(Collected data)
┄┄┄┄┄┄┄┄┄┄

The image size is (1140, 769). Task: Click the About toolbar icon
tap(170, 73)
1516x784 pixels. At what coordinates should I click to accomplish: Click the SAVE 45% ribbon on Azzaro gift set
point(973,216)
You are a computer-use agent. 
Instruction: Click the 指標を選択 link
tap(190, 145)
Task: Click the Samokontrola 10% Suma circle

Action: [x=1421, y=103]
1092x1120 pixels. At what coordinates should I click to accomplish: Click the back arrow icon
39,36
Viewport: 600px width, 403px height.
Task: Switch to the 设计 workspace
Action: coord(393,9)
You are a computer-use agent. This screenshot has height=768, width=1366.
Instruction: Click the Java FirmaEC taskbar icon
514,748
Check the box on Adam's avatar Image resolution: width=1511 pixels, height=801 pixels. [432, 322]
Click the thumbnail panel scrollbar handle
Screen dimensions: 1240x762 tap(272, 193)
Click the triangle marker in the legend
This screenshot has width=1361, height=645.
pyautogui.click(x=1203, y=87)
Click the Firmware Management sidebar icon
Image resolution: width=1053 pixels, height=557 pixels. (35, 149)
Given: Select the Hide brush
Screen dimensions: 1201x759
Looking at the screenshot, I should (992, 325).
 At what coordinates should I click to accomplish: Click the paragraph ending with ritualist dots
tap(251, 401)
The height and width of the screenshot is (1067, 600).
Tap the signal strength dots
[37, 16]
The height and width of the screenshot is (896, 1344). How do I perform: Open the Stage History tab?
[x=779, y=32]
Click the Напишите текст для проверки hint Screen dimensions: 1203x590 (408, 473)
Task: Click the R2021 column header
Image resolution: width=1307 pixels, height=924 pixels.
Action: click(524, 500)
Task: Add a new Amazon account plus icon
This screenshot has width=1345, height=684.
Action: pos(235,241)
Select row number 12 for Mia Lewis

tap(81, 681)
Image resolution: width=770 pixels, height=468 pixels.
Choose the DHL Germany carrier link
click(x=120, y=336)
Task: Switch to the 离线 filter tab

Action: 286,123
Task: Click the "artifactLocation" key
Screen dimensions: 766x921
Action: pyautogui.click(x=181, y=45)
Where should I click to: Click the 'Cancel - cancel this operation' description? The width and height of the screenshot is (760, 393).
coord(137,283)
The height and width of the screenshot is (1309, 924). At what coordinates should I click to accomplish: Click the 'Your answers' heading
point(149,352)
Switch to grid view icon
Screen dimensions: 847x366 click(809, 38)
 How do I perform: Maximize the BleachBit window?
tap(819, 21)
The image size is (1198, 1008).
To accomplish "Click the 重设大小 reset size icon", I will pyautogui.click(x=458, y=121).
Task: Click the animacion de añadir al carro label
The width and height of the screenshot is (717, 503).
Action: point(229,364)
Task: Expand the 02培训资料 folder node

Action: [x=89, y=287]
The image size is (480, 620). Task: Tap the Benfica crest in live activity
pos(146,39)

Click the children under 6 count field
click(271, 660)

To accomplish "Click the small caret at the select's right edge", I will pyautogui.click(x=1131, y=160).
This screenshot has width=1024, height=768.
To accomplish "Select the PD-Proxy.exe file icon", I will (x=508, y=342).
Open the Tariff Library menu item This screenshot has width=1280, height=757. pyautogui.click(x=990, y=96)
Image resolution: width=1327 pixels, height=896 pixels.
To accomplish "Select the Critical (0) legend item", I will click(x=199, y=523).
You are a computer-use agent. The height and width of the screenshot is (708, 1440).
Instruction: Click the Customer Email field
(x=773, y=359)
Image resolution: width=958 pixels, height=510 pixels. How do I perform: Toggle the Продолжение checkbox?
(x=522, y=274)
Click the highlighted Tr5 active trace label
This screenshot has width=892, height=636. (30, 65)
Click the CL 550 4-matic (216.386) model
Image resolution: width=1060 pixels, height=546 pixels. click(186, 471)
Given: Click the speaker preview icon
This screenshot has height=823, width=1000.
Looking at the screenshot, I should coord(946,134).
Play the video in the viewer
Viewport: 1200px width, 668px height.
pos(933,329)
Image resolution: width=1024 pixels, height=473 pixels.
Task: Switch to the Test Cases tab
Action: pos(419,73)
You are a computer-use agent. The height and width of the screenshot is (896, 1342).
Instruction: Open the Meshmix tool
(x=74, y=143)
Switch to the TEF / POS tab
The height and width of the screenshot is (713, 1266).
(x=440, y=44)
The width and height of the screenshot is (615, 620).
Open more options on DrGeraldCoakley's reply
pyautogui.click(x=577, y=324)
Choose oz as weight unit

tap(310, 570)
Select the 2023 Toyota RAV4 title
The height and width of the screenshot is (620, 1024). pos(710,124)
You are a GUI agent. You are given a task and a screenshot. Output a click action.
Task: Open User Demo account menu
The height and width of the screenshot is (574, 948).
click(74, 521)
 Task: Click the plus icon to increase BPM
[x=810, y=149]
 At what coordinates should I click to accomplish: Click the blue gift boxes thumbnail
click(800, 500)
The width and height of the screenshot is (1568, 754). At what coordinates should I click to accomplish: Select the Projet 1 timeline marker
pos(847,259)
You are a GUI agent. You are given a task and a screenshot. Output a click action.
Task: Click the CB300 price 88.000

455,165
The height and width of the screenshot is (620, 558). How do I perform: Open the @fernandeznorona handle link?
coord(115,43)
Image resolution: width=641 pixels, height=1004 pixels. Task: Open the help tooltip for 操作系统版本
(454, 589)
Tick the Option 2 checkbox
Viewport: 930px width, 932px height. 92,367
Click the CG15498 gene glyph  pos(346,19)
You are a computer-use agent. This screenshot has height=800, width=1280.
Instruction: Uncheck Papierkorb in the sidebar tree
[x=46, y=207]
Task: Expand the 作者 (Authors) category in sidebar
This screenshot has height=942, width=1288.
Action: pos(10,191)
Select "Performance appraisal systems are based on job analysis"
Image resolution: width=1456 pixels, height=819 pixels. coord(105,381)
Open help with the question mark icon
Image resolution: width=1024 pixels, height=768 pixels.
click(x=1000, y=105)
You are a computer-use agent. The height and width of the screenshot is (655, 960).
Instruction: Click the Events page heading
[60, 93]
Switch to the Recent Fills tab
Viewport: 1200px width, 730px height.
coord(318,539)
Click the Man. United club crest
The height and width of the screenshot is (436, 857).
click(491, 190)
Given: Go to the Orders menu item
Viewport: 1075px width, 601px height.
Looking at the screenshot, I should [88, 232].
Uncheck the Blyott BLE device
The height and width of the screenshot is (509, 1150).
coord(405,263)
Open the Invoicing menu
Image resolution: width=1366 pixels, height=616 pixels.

┄┄┄┄┄┄┄┄┄┄

### What the task requires
Output the first line of the entries above and every line after it, exactly as written, ending with the line that contains "Check the box".

### Answer box
The image size is (1140, 769). Task: Click the About toolbar icon
tap(170, 73)
1516x784 pixels. At what coordinates should I click to accomplish: Click the SAVE 45% ribbon on Azzaro gift set
point(973,216)
You are a computer-use agent. 
Instruction: Click the 指標を選択 link
tap(190, 145)
Task: Click the Samokontrola 10% Suma circle

Action: [x=1421, y=103]
1092x1120 pixels. At what coordinates should I click to accomplish: Click the back arrow icon
39,36
Viewport: 600px width, 403px height.
Task: Switch to the 设计 workspace
Action: coord(393,9)
You are a computer-use agent. This screenshot has height=768, width=1366.
Instruction: Click the Java FirmaEC taskbar icon
514,748
Check the box on Adam's avatar Image resolution: width=1511 pixels, height=801 pixels. [432, 322]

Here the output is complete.